I know this person was frustrated, lashing out, and perhaps (probably?) didn’t mean what he or she said. I know that I shouldn’t take words said in anger to heart.
But too often in these situations, my sensitivity gets the best of me, and I react in some traceable patterns. They’re much like the Kübler-Ross 5 stages of grief, only more avoidable and less compelling.
1) Obliviousness. The degree of anger doesn’t register at all. I’m usually not looking for intense rage directed at me–I’m a good person, right? In the conversation, I simply act politely and respond gently, as I would with your low-to-average levels of meanness. I’m on autopilot, but the wheels will start to turn soon somewhere under the surface.
2) Epiphany. Replaying what was said in my head, I realize, maybe a minute later, that the person I was speaking with was really, really mean to me.
3) Second Epiphany. I feign putting on their perspective–with no perspective from that perspective. Oh my God, they think this. They are right. It’s like the epiphany of cruelty makes room for a more painful epiphany: that cruelty stands on solid ground. It speaks the truth.
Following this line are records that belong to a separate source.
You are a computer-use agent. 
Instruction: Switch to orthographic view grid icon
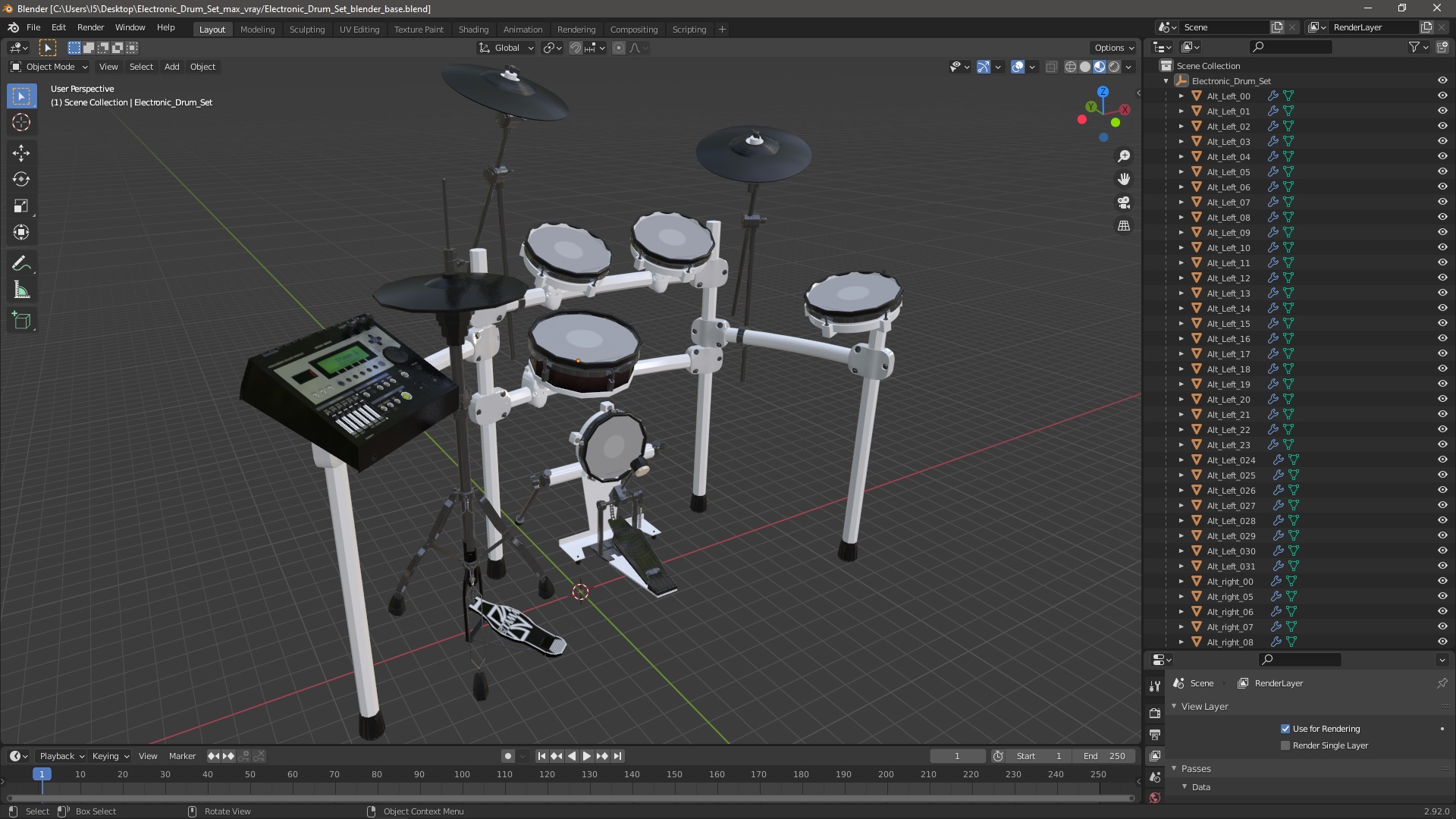1124,226
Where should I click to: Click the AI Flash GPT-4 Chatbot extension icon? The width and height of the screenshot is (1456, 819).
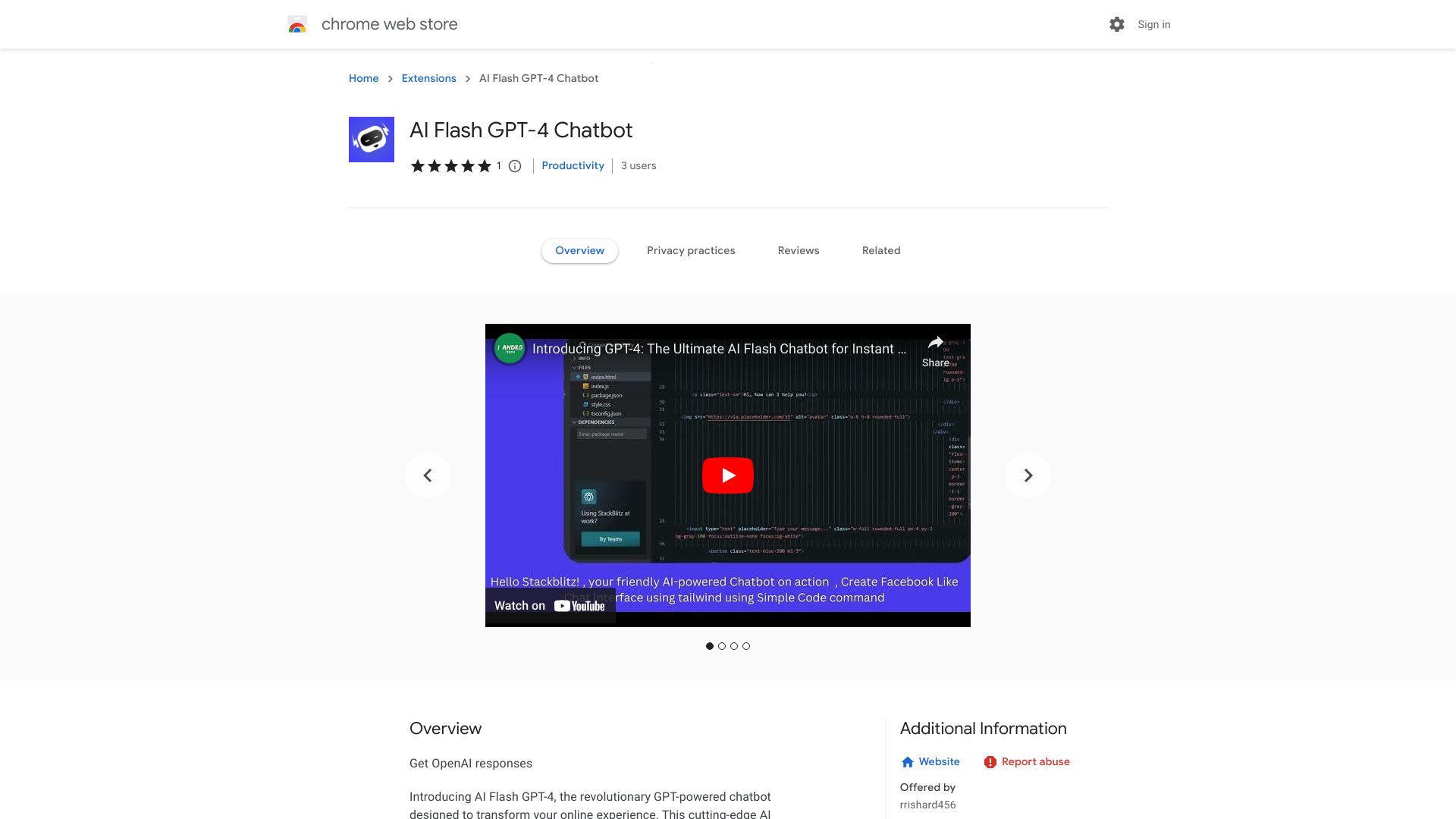(371, 139)
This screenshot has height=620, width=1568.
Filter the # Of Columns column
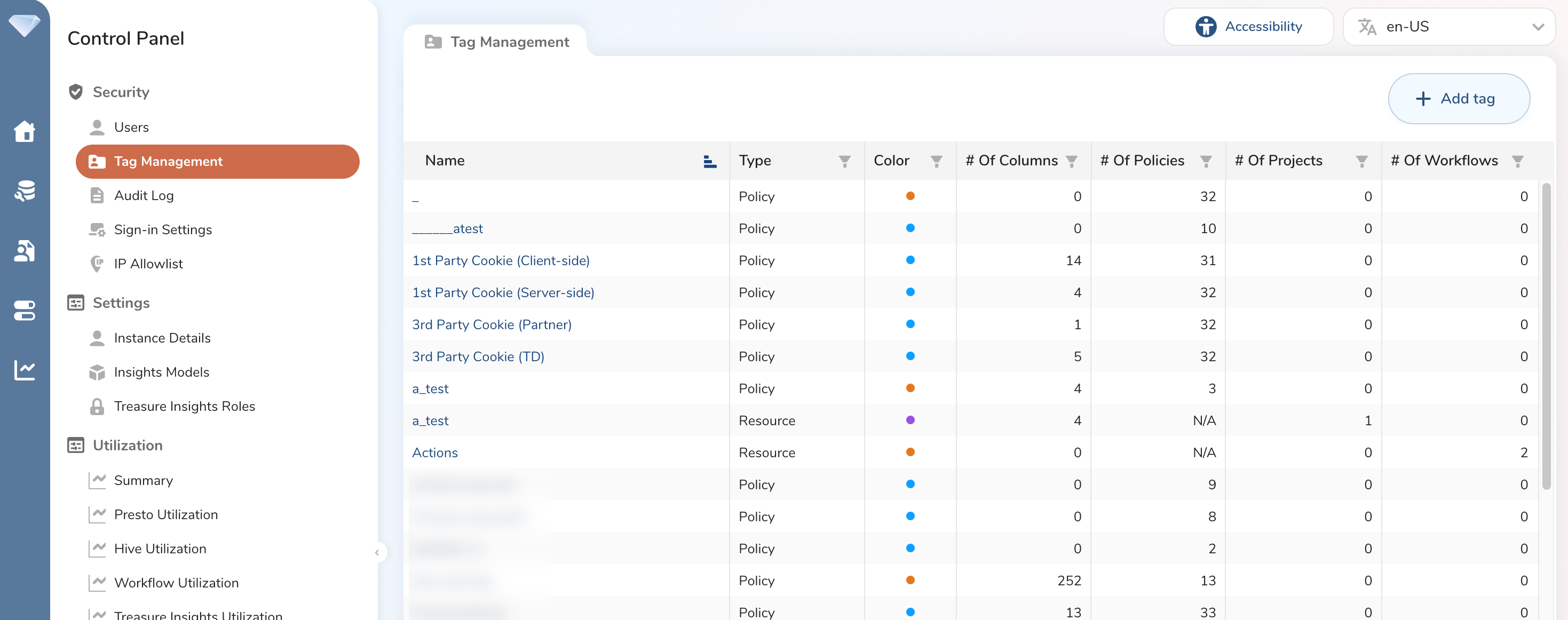[1071, 161]
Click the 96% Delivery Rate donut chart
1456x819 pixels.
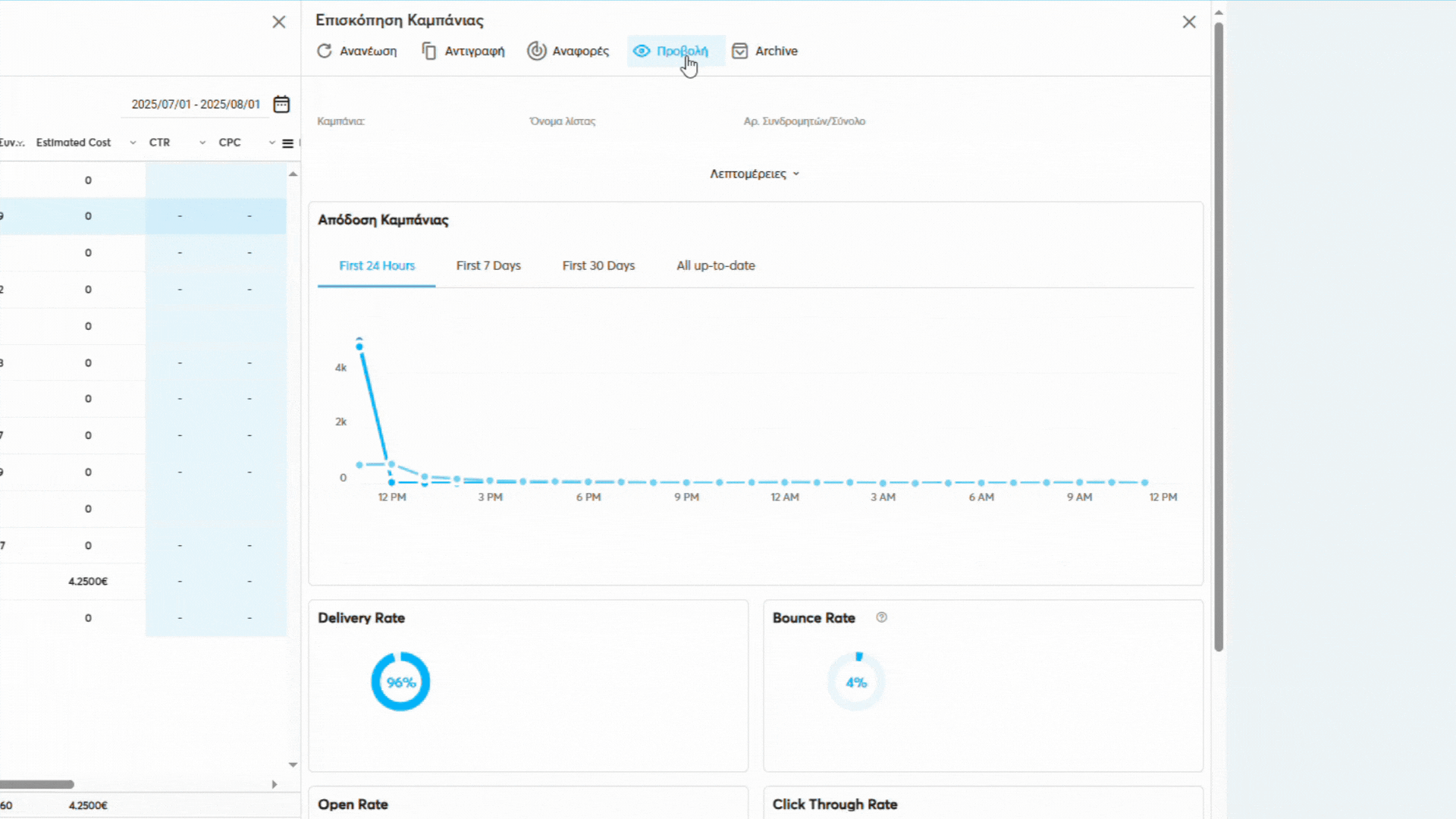[x=400, y=682]

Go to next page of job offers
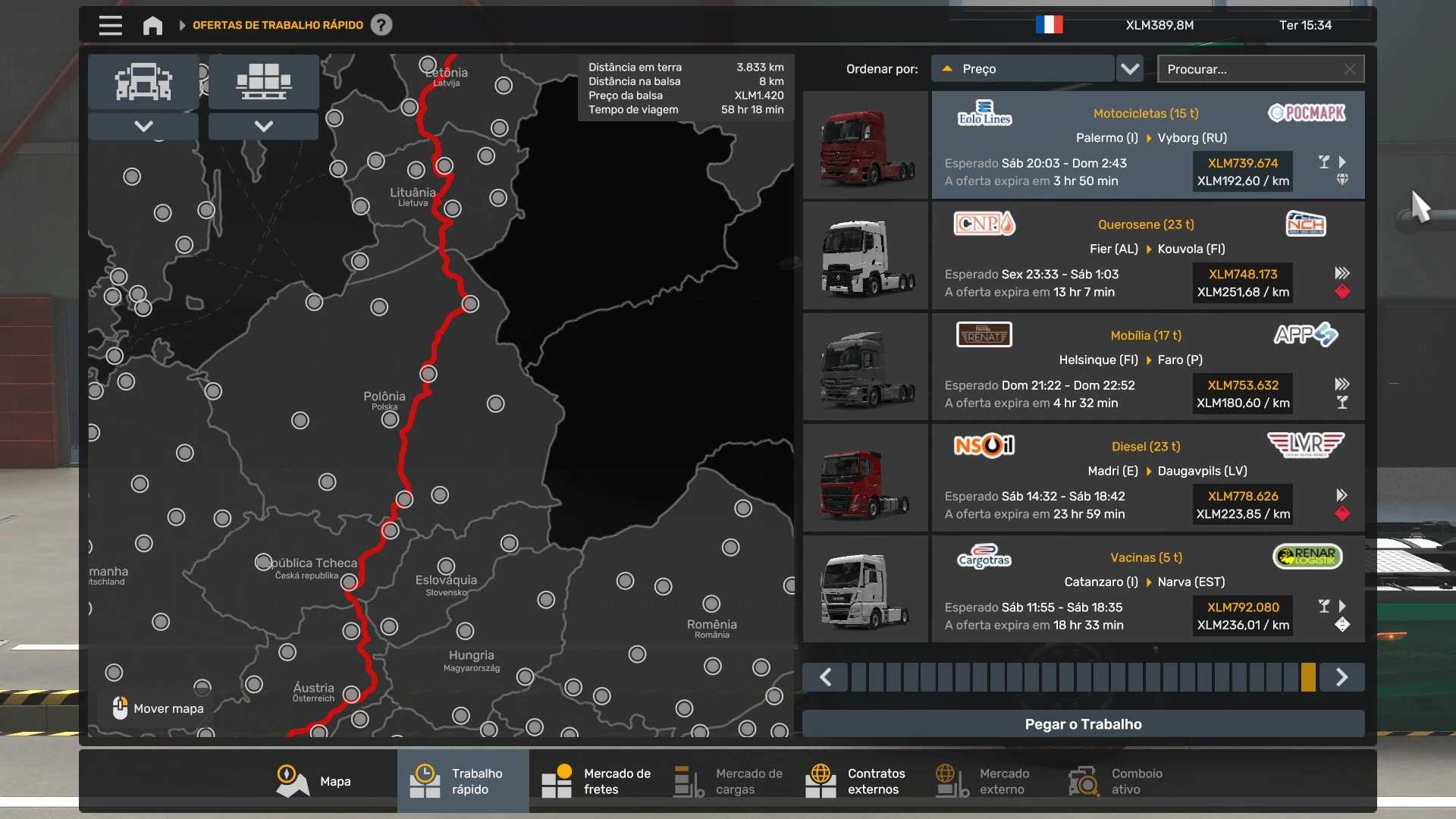[x=1341, y=677]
4) Single-Minded Self-Searching. I run through all evidence to support what they’ve said. I wail, and wallow in my failure as a human being.
5) Self-Searching from the Opposite Side. They’re human, too, I think, and I amass evidence to support how their words say more about them than about me. They’re not omniscient. There’s also so much to support the opposite of what they said about me.
And then 4 and 5 can cycle back and forth–between thinking and feeling the person is human and fallible and thinking and feeling the person is right and has a valid perspective. It’s something I need to keep working on. I know I’m not what they said I am, but then I know I really don’t know, and there’s always evidence to the contrary.
I guess this all illustrates how attached I am to sensing I am always being and doing good. Maybe I’ll try to sit with that epiphany today.